Selección poética

6 febrero, 2022

KILÓMETRO CERO

El kilómetro cero no está en ninguna parte; como El Loco, se regodea
en movimientos concéntricos, dejándonos la ilusión óptica
de un punto inmóvil.

Hay gente que dice haber hollado
el kilómetro cero, y existen mojones
que así parecen indicarlo; gente que posa para la foto
                           alzando la cornamenta
de un alce abatido, o clavando una bandera
sobre la cima más alta
de un parque de atracciones.

Otros piensan que a lo mejor
el kilómetro cero es la zona
donde la vida regurgita
para comenzar de nuevo.

Pocos han conocido por cuenta propia
el kilómetro cero; si acaso el recién nacido a otro mundo,
al final del túnel cósmico; el que da un paso en falso, al filo
de la cornisa; el que cierra los ojos y se retira
                              discretamente de este mundo
mientras dura la danza extática.

El kilómetro cero es un delta, un jardín de senderos
que se bifurcan. Nadie ha registrado nunca
su desembocadura, ni ha regresado
para contarlo, una vez alcanzado el estuario
donde las aguas recorridas se mezclan
con el mar abierto.

EL OTRO COSTADO

Es el que más duele
sin saberlo.

El que más tiempo tarda en recuperarse
de los lanzazos.

El que no verás nunca
frente al espejo, con sus manchas autónomas navegando                        
en una vastedad
sin retorno.

Como un sarpullido intergaláctico
                                que brota desde una orilla
que no podemos apreciar a simple vista                                   
colocamos nuestras manos
sobre la nebulosa de un costillar invisible
tan solo para aliviar el tránsito.

El otro costado nunca sana
ni se conserva
                        más bien se expande
con sus manchas ambulantes
                               por matorrales y desaguaderos
asomando sus figuras arcaicas
entre sombras movedizas.

El otro costado es la huella fósil
que dejaremos bajo las mantas.

Costado de nadie.

Costado sin nadie.

SIMPÁTICO BARRIGÓN

El simpático barrigón, morado o anaranjado,
                                    con sus pasitos cortos
y aquella risotada tan contagiosa, 
ha llegado hasta aquí para iniciarnos
en el mágico mundo de los que no paran
de hablar de sí mismos.

Y dice que todos están locos menos él.
Y tráiganle una gaseosa porque necesita combustible.
Y tráiganle su máquina procesadora.
Y tráiganle su aspiradora eléctrica.
                        Y tráiganle también una tijera,
pues necesita cortar a otros muñecos
en tiritas bien menudas.

El barrigón simpático se mima el bigote,
mientras busca un cinturón más grande
en los almacenes de ropa usada.
                                     Y te puya con un tornillo
si te encuentra desprevenido en la avenida,
con sus pasitos cortos
y aquella risotada tan contagiosa.

El simpático barrigón no se cansa de vociferar
en su despacho, en los ascensores,
en las ferias del libro, las taquillas de pago,
el salón del manicurista, las cantinas,
los aeropuertos, en el funeral del último poeta.
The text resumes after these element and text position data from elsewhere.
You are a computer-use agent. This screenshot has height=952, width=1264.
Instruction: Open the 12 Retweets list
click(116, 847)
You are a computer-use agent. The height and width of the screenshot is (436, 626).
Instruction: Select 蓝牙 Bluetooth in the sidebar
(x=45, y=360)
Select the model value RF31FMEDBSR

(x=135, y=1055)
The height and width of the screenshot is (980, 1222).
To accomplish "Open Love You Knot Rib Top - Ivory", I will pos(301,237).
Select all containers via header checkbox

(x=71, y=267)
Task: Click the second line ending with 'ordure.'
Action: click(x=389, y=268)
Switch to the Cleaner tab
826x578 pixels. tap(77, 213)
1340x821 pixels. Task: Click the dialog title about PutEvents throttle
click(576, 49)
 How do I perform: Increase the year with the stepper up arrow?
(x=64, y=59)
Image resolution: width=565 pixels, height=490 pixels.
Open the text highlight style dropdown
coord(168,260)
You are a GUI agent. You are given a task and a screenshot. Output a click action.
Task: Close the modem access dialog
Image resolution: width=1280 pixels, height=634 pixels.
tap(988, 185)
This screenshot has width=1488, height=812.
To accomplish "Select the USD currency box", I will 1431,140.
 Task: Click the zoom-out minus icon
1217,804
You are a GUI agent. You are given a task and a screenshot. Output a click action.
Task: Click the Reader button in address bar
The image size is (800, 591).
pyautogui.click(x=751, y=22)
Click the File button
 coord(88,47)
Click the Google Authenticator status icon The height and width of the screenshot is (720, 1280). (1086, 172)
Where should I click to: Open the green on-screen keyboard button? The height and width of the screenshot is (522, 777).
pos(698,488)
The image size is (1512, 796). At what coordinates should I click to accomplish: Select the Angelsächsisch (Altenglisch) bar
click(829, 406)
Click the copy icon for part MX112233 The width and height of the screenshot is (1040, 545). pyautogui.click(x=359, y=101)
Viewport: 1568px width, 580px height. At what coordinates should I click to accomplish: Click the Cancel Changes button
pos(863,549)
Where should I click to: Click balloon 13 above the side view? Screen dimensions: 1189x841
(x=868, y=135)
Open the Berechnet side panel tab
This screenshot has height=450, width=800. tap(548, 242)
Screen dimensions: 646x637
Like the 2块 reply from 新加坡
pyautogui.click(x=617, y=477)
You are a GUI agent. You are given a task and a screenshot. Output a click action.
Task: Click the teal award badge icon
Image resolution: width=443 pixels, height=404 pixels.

Morado o anaranjado, con sus pasitos cortos
y aquella cabezota de fieltro que le está asfixiando,
se agita furioso y patalea
cuando no obtiene suficientes aplausos.

Morado o anaranjado, sudando goterones de nicotina,
con la cornucopia alzada y un séquito
de admiradores que gritan: ¡qué viva el barrigón simpático!
            ¡qué viva el barrigón simpático!

SOBRE LOS TRIUNFOS

A los triunfos hay que pulirlos con esmero 
para que no terminen oxidándose 
en sótanos o galpones abandonados.

Conviene evitar que acaben
en la repisa superior del acaparador, donde ya nadie
se atreve a mirar: penumbra en la que reina el polvo
y se asoman, con sepulcral indiferencia, las muñequitas de porcelana,
                               el payaso de yeso y la bailarina de cristal,
junto a una foto de grupo amarillenta
y el viejo diploma carcomido
de ya no se sabe quién.

A los triunfos hay que renovarles los laureles cada cierto tiempo
‒una vez que ya comiencen a marchitarse‒; y es recomendable
                                        mostrar sus hojas mustias
a una buena Pitonisa que, después de masticarlas, pueda vaticinar
cuánto tiempo de triunfo le queda al consultante.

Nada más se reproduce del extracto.